BY PETER HAILEY
Redskins receiver Pierre Garcon is putting both his hands and his smarts that have helped him become such a successful NFL wideout into another career that he intends to stick with long after he hangs up his jersey for the last time: restaurant franchising.
In an effort to diversify himself and give him some options once he stops playing on Sundays, Garcon has decided to become an active restaurant franchiser with SpinFire Pizza, an establishment that allows customers to build their own pizzas and then churns out the creations in just 90 seconds, according to its website. In a recent interview with NewsOne Now to promote his business, Garcon mentioned how the financial troubles that many pro athletes encounter after they can no longer play was a big reason why he was initially motivated to get involved with SpinFire.
"It's definitely hard to understand that this won't last forever, because it's so good when it's coming in," he said. "You'll be like, 'Oh, I'm making so much that I can live like this forever,' but when things stop coming in, it's a reality check."

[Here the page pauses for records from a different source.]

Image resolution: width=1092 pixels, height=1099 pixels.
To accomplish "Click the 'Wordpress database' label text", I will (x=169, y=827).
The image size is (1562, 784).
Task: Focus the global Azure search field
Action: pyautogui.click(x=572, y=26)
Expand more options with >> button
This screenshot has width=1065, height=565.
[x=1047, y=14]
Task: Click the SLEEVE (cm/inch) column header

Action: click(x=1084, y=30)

SpinFire's first location hosted a grand opening last October in Ashburn, an event that was attended by Robert Griffin III and Kirk Cousins among many other of Garcon's fellow Redskins, and opened a second location in downtown Rosslyn this past April. Garcon went on to discuss how he and his partners are looking to expand the brand throughout the DMV and onto college campuses as well.
But while Garcon has looked to get his Redskins teammates involved as franchisees, he hasn't gotten anyone on board yet. With that being said, he could try and sell his burgundy and gold peers on the similarities between sports and business, which he thinks are pretty clear.

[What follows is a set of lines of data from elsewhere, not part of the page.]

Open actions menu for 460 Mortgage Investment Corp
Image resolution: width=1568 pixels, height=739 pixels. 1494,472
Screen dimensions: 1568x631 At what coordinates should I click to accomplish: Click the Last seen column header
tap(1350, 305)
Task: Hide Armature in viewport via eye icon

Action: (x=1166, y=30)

"It's just like football. We've been doing football since we were in elementary school, so now we just go out there and it's second nature to us. Once I'm in the business for a long time, it will become second nature."
However, Garcon is an NFL player, and NFL players are busy with all sorts of workouts, practices, and games. Therefore, #88 won't be making too many appearances in his restaurants, right? Wrong.

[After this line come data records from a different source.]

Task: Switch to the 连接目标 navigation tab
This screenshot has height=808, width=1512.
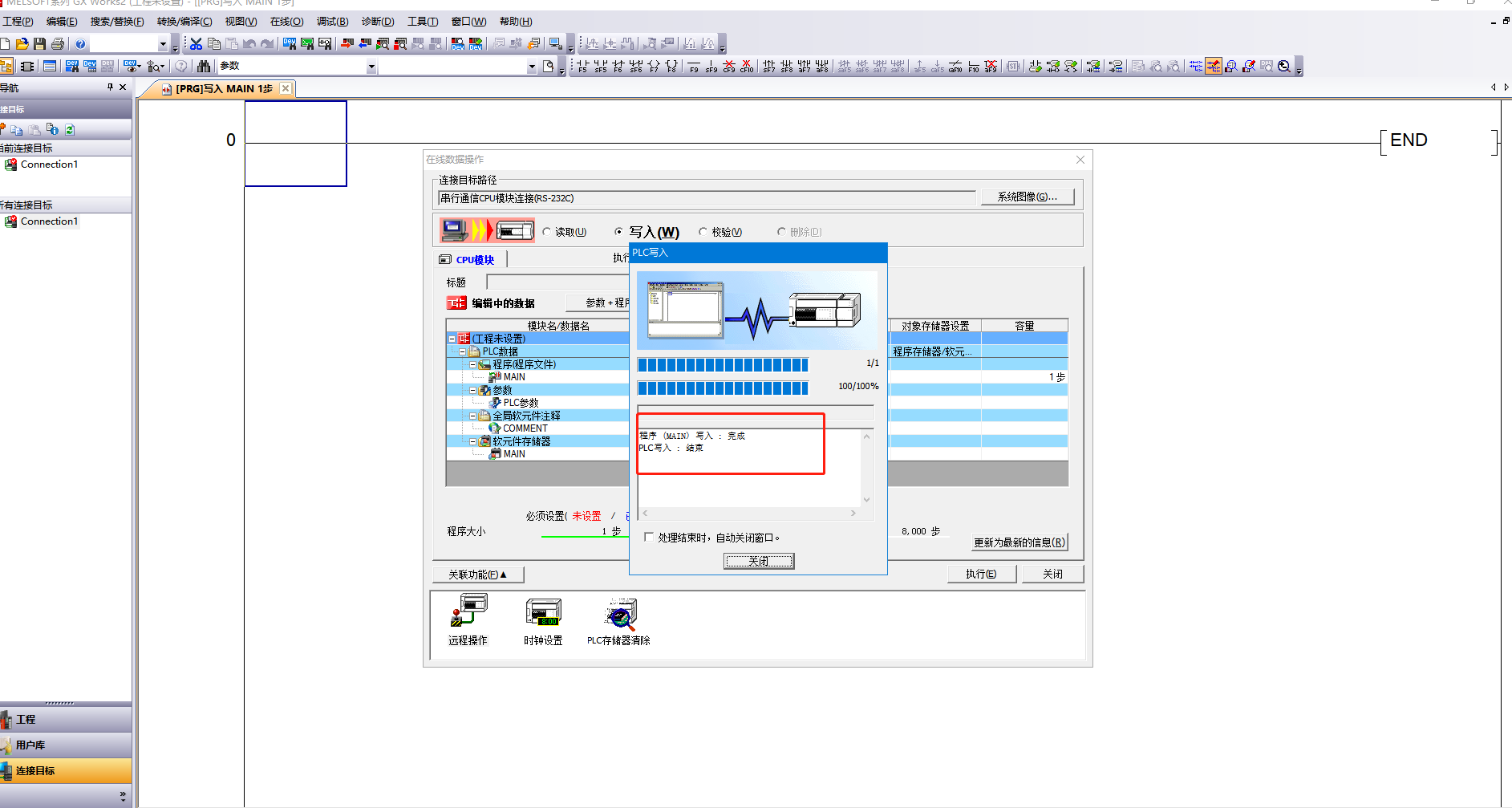Action: click(x=35, y=770)
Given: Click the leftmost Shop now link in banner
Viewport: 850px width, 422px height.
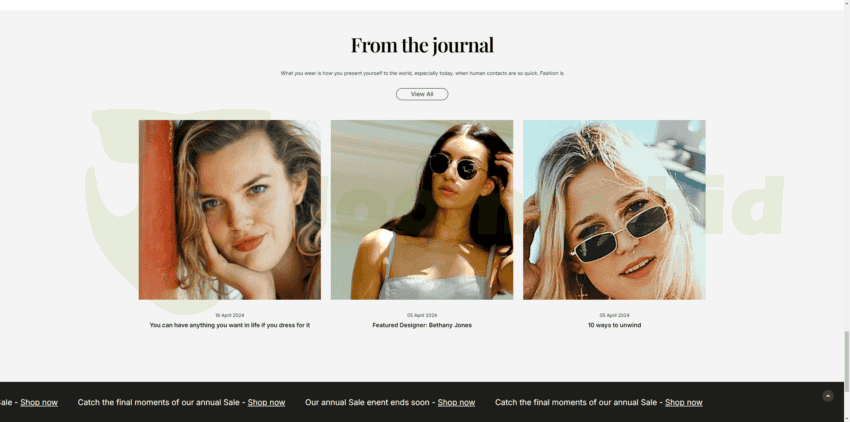Looking at the screenshot, I should [39, 402].
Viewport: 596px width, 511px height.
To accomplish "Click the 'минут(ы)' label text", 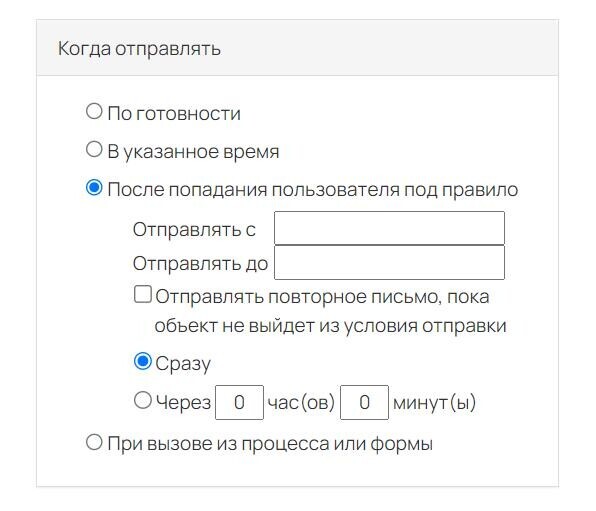I will tap(434, 403).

"I'm always in there," he said. "I'm in there making pizzas, actually putting on social media that I'm in there throwing dough, making pizzas for customers. I'm in there helping out because I want to learn."
Learning how things work isn't the only reason Garcon shows up, though. He also is sure to see things first hand so he can then act like his coach Jay Gruden and boss people around -- but not get any sideways looks from his workers when he does so.
"I can't tell one of the employees what to do if I don't know what I'm doing."
For a guy who's gotten used to hearing 90,000 cheering fans celebrate after his clutch catches and thrilling touchdowns, one would think making and selling pizza would be a bit of a downgrade from playing in front of a packed FedEx Field. However, Garcon finds just as much pleasure in making customers happy as he does in making opposing cornerbacks sad.
"I enjoy pleasing people, I enjoy serving people, I enjoy seeing a product and actually seeing someone happy about it," he said. "That's the best thing, when someone says, 'Oh, your pizza tastes good,' or 'Oh, your servers are great.' It's one of the great things that I'm happy to hear."